Lucavions Gesicht wurde weicher und geheimnisvoller, sein Blick funkelte amüsiert. Wie ich schon sagte, meine Liebe … das musst du selbst herausfinden.
„Ich weiß echt nicht, wie oft ich das schon gesagt hab, aber du bist unmöglich“, murmelte Vitaliara mit genervtem Tonfall, in dem aber auch widerwillige Zuneigung mitschwang. „Das weißt du doch, oder?“
Lucavion lachte leise, während er mit seinen dunklen Augen den Flur vor sich absuchte und weiter zur Besprechung ging. Und trotzdem kannst du deine Neugier nicht zügeln. Ist das nicht der Grund, warum wir so gut zusammenpassen?

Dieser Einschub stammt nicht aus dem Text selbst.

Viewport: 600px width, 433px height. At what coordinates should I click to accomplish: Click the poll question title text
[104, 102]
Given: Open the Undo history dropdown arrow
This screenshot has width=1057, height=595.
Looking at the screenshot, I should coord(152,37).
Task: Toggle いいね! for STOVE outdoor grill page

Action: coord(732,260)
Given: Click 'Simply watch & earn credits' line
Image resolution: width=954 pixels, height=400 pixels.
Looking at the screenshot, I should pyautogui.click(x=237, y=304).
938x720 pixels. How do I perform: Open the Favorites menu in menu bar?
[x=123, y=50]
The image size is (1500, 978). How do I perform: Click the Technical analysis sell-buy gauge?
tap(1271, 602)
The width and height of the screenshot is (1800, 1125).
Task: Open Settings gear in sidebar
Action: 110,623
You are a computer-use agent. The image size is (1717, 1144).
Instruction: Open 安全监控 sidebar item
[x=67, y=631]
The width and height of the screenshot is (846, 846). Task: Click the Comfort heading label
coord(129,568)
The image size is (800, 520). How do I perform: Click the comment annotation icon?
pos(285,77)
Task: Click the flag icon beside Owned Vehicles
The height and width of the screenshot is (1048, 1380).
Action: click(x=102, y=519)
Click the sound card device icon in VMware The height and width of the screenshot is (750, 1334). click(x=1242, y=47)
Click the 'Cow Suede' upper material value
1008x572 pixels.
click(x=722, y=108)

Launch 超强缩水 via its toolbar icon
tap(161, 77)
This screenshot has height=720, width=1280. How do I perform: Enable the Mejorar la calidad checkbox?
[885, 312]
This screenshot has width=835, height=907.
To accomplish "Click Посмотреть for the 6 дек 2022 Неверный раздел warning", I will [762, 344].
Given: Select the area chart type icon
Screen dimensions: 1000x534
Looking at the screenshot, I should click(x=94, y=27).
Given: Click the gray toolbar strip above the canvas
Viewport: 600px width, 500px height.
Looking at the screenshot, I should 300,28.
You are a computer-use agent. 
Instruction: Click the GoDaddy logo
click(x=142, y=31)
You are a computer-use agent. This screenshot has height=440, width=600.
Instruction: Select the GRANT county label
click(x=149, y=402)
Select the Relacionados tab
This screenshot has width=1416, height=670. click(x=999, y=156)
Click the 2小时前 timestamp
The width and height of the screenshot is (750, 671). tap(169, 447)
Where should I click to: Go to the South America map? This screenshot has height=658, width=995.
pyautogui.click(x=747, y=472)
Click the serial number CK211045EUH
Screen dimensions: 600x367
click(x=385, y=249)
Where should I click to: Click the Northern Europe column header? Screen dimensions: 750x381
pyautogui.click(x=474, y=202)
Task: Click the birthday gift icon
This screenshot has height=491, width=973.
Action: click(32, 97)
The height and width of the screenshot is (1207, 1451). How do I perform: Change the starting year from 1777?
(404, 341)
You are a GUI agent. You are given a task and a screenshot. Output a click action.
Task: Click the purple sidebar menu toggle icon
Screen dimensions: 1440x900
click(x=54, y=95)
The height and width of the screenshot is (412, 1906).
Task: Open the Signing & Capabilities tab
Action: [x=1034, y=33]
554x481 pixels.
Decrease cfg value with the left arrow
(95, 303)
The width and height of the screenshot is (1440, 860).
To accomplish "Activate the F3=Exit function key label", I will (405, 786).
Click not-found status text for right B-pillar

Vitaliara schnaubte und ließ sich wieder auf ihren gewohnten Platz auf seiner Schulter nieder. „Perfekt nervig, meinst du.“
Lucavion antwortete nicht sofort, sondern lächelte nur, während seine Gedanken abschweiften. Die Wahrheit war natürlich viel komplexer, als er zugeben wollte. Aber im Moment machte es ihm halb so viel Spaß, Vitaliara ihren Theorien nachjagen zu lassen.
Lucavion verließ das Lager, und die Stadt Stormhaven öffnete sich vor ihm in ihrer ganzen Lebendigkeit. Die salzige Brise vom Meer kitzelte seine Sinne und vermischte sich mit dem Duft von frisch gebackenem Brot, brutzelndem Fleisch und würzigen Gewürzen, die von den Straßenständen herüberwehten. Das rhythmische Klirren des Metalls aus den Schmieden vermischte sich mit dem Summen der Stimmen, die auf dem Marktplatz feilschten, lachten und gelegentlich schrien.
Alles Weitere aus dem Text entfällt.